Thomas started writing fiction as a teenager. His short stories have been published in descant, Best New Writing 2014, Echo Ink, Picayune, San Miguel Review, and elsewhere, including the now-defunct The Aegean Review and Colorado Monthly Magazine. His drama, The Rings of Saturn.

A disabled Army veteran pilot Thomas underwent flight training, but lost vision in one eye and shifted to Intelligence where he worked several years. In his long and continued recovery from catastrophic injuries, he has been on assisted-living and only this year has advanced to independent living.

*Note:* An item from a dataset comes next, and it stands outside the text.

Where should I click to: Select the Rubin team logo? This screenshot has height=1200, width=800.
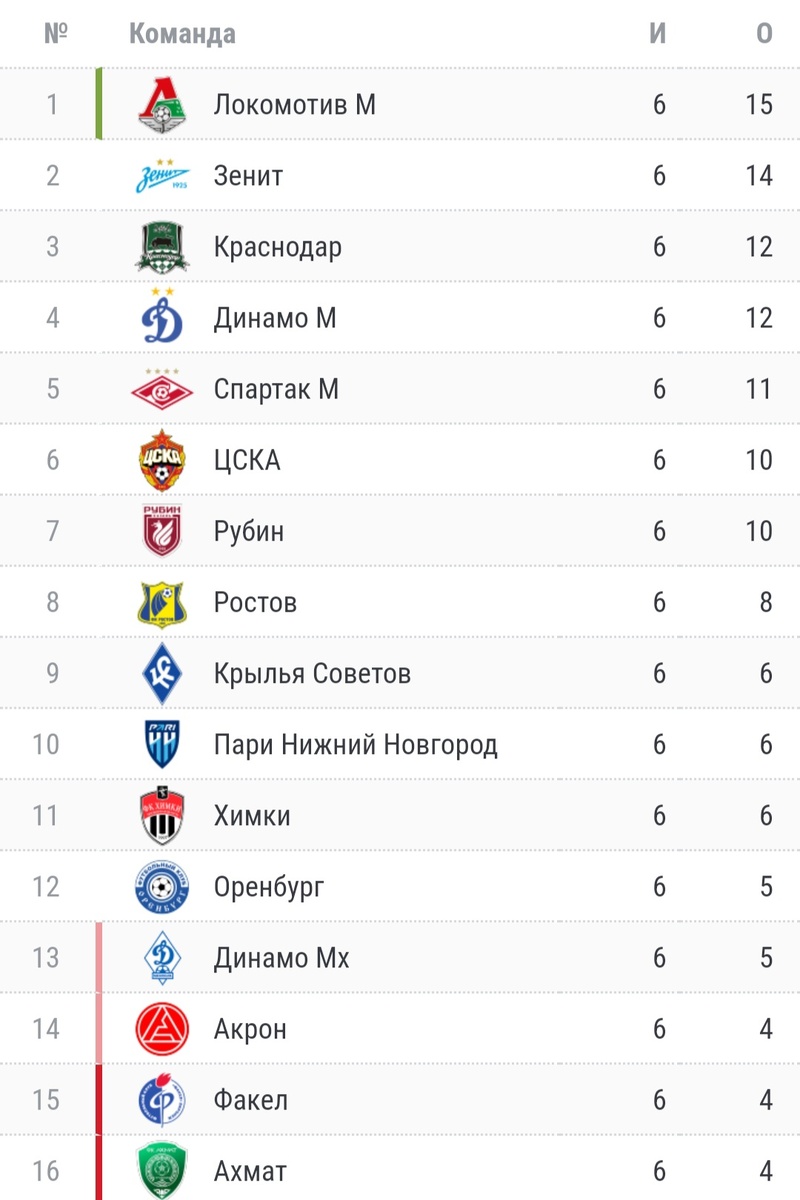click(x=161, y=531)
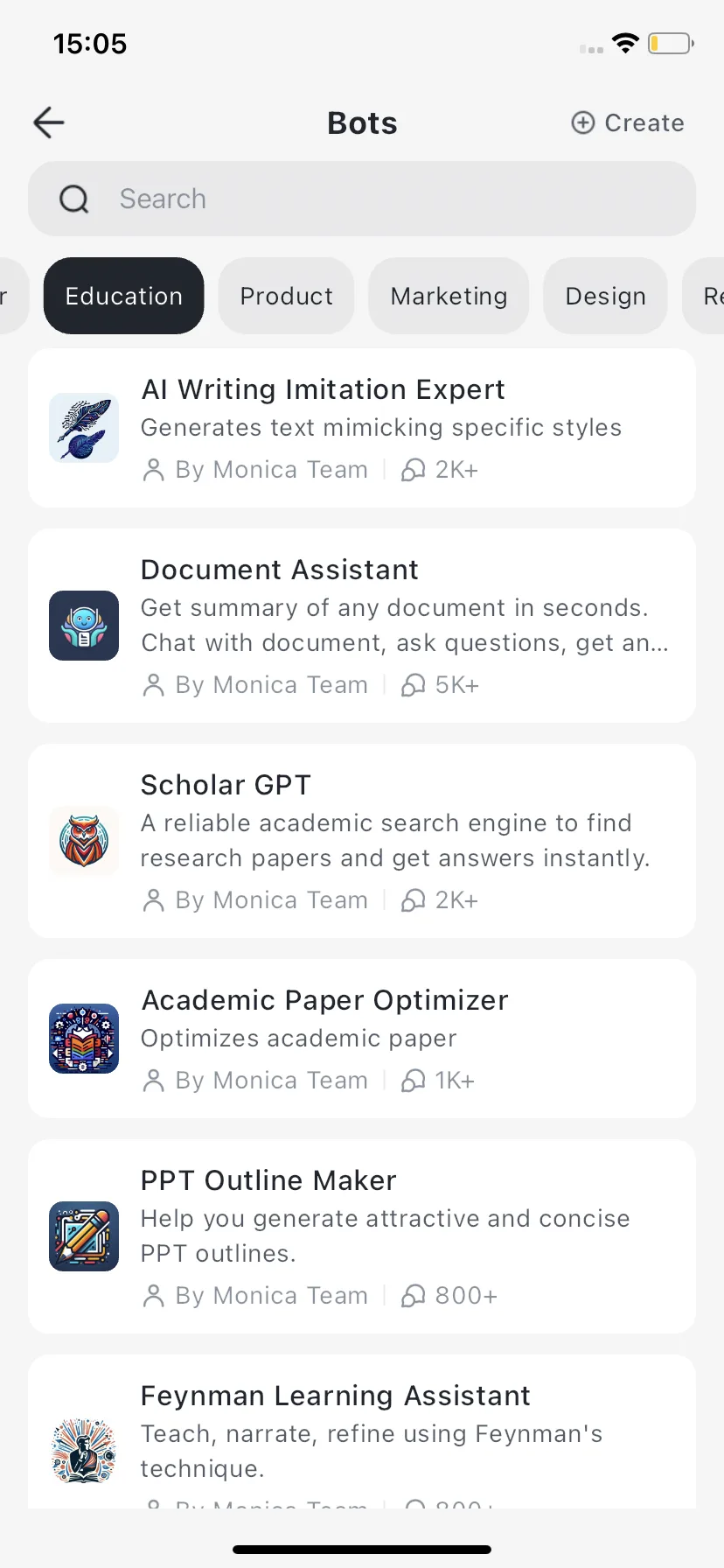This screenshot has width=724, height=1568.
Task: Switch to the Marketing category tab
Action: point(449,296)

According to his letter of request, he “hopes to get his coming of age novel, Five Points, critiqued at this year’s conference and attract the interest of a publisher.”

We wish all of our scholarship recipients an inspiring conference.

–Connie Wieneke, JHW

Jackson Hole Writers is happy to announce the recipients of the Cultural Council of Jackson Hole scholarships for 2016. These scholarships allow three students and two teachers to attend the conference and even receive critiques of their work. It is a great opportunity for them and for us. We are grateful for the Cultural Council for this grant.

The words of scholarship recipient Emma Harrison-Springett inspire us at the conference and highlight why it is important to offer these writing opportunities to the community and our young people. We are always glad to offer this to students who are excited about writing.

“It mattered that we were brought together with a common passion,” Emma wrote in her application, “and that we were all there for the exact same reason – to get better at the thing we loved.”

Last year Emma attended the conference, a gift from her parents. And this year she is coming as a scholarship recipient. She looks forward to spending time with people, like her, who would love to read and write. She is a student at the Journeys School.

Sawyer Skye Lucas-Griffin (pictured below) is a lover of writing and reading. A freshman at Jackson Hole High School, she edits and produces Spark, the school’s evolving news/literary magazine. Her favorite book by far is that all-American classic, The Adventures of Tom Sawyer. Outside of engaging in literary activities, she plays viola, ski races, marvels at science, and people-watches in grocery store. Like all writers, she probably eaves-drops on conversations at local cafes.


This is Elizabeth Chambers’ third year to receive a scholarship.  She will have finished her junior year at Jackson Hole High School by conference time. A voracious reader, from novels to a dictionary of idioms, she loves to write everything from poetry to speculative short fiction. We are pleased that she wanted to come again this year. She fully participates in the workshops, which is a delight.

JHHS teacher Michelle Roundy wanted to attend the conference for a variety of reasons.

“I have always had a passion for writing but since I have been involved in mainstream public education,” she said in her application,  “I have not been writing like I did in the past. As a mother of an 18-year-old daughter, who is a senior this year and a four-year-old daughter who is in preschool and who has Down syndrome, I feel the need to create my art.”


Michelle is a fifth year instructional coach. She has taught AP Language and Composition at the high school level, as well as English. A teacher who has been involved in literacy education for more than 12 years, she is a perfect candidate for a scholarship.

The last scholarship goes to Lori Clark-Erickson. As the high school Teacher Librarian, she advocates for student writers, poets, History Day competitors, Young Authors, and all humanities endeavors. She is the go-to person if we at the conference are looking for young writers.

“The JH Writers Conference is a wonderful “real life” experience for our creative students,” she wrote in her letter. “The opportunities I’ve had at the last few conferences have inspired me to encourage students to get involved with their writing.”

Lori has come as our guest in the past, helping to shepherd the high school students through the conference and preparing them for full participation. We appreciate that immensely and felt she deserved a scholarship.